Task instructions:
Count every line in the entries below that contains the word "Awards", and give only that number.

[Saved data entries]
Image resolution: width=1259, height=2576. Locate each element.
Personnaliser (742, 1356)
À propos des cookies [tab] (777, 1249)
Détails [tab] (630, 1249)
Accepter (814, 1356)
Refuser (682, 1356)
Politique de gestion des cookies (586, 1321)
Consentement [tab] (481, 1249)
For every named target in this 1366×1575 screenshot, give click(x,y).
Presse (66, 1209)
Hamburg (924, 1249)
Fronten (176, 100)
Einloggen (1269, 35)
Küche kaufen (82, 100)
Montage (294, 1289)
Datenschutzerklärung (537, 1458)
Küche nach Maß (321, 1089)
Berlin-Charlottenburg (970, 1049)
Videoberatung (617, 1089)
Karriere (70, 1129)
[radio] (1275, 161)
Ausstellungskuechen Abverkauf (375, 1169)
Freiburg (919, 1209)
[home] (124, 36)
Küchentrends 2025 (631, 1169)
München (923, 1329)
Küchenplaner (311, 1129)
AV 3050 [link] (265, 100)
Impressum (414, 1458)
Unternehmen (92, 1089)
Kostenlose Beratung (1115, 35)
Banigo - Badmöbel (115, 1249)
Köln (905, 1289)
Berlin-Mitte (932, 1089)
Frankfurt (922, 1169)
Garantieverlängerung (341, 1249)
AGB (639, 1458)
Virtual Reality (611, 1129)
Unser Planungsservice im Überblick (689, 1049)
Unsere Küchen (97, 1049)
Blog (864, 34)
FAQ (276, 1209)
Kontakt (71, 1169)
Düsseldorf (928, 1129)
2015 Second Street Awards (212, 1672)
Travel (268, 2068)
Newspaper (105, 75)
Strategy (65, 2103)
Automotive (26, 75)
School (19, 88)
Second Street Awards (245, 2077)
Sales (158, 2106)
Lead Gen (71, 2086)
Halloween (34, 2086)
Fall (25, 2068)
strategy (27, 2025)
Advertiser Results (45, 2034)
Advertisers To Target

Problem solution:
2